Lord of the Rings: the boardgame

As I wrote recently, I have a bunch of games I've never even played. Recently, we gave one of them a try. It's been sitting on my shelves for years, so long that I forgot now who gave it to us. It wasn't too long after the Peter Jackson movies, so this Lord of the Rings boardgame was based more on them than on the books; you can see this in some of the production factors. On the other hand, it wasn't oblivious to the books; the art on the cards seems more reminiscent of the illustrations in some editions (and certainly not at all reminiscent of the movies), and there's references to things that didn't get into the movies (such as the rather forced option of a fifth hobbit for a fifth player, based on a passing reference in the books).

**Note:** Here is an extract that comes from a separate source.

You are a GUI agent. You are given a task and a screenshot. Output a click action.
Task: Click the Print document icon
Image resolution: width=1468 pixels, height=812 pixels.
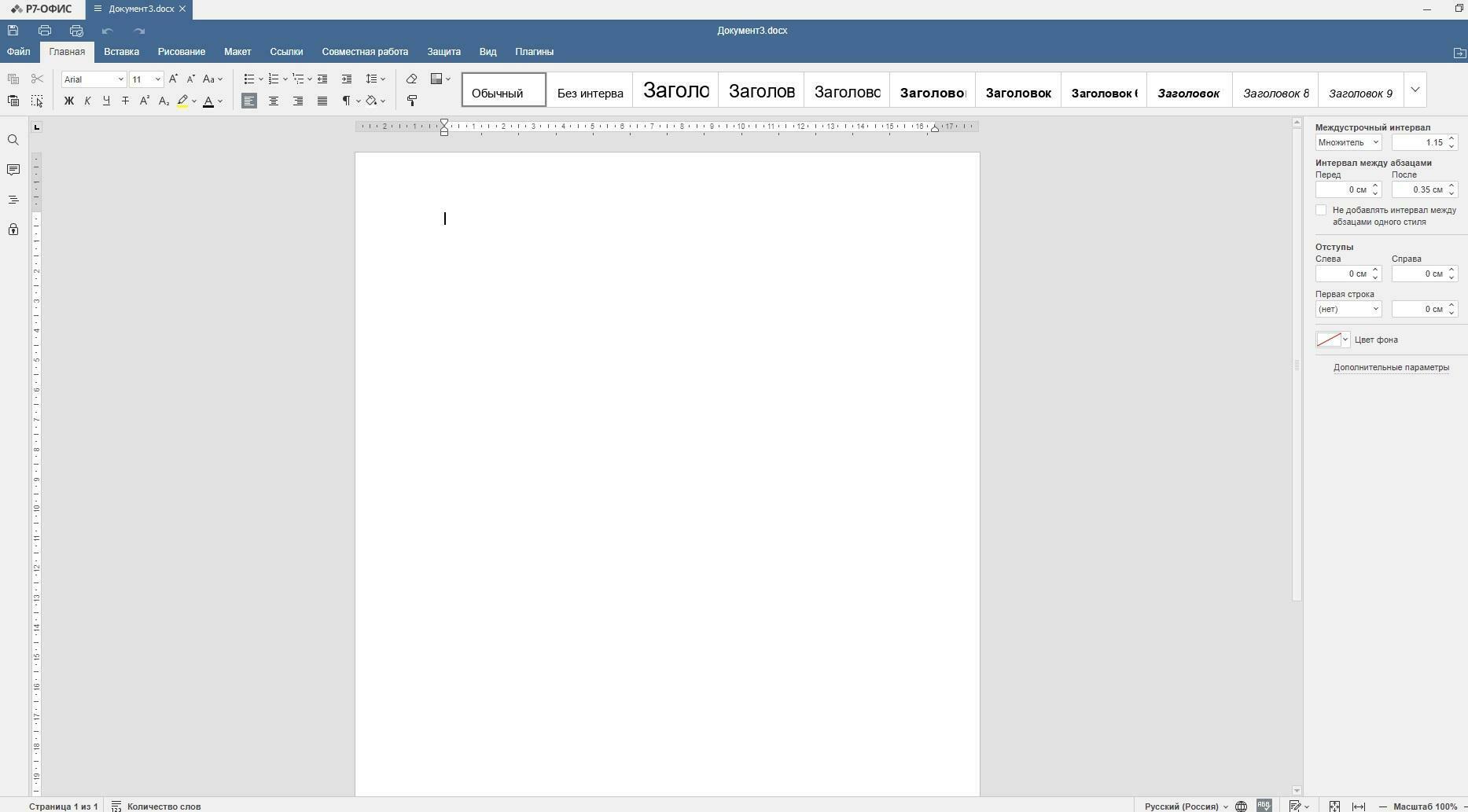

Like Pandemic or Defenders of the Realm, Lord of the Rings is a cooperative game, which only makes sense; you're playing the various hobbits, so you're working together. Though it follows the general flow of the story, it wildly ignores a lot of sequencing, and never forces the fellowship to separate, instead playing a story where the four hobbits stay together all the way to Mordor. The rest of the fellowship are reduced to cards you can win and then spend, and are no more important than incidental characters. In fact, at the rate that cards get consumed, they barely even get noticed as you collect them.

The game play is exceedingly weird and has a lot of seemingly unnecessary complexity that doesn't appear to add much. In the end, though, most of it comes down to races. You get some cards, then everything that happens takes them away. You try to spend cards to advance on no less than four different tracks at a time in different ways, and you have to advance on all of them, but you barely have enough cards to break even and occasionally advance a little bit. Most of the times you get to make a decision, you have no way to know why you'd choose one way or the other. But fortunately, most of the time, you have little or no choice to make.

It's a really elaborately produced game with lots of pieces, well made, slick and glossy, but it seems like they fell a bit short on the gameplay itself. Which is really a pity. Given how long the game takes, I can't imagine wanting to spend that much time on this instead of something else.

1 comment:

Siobhan said...

Yeah it was pretty eh. It's like they didn't really play test it before releasing it.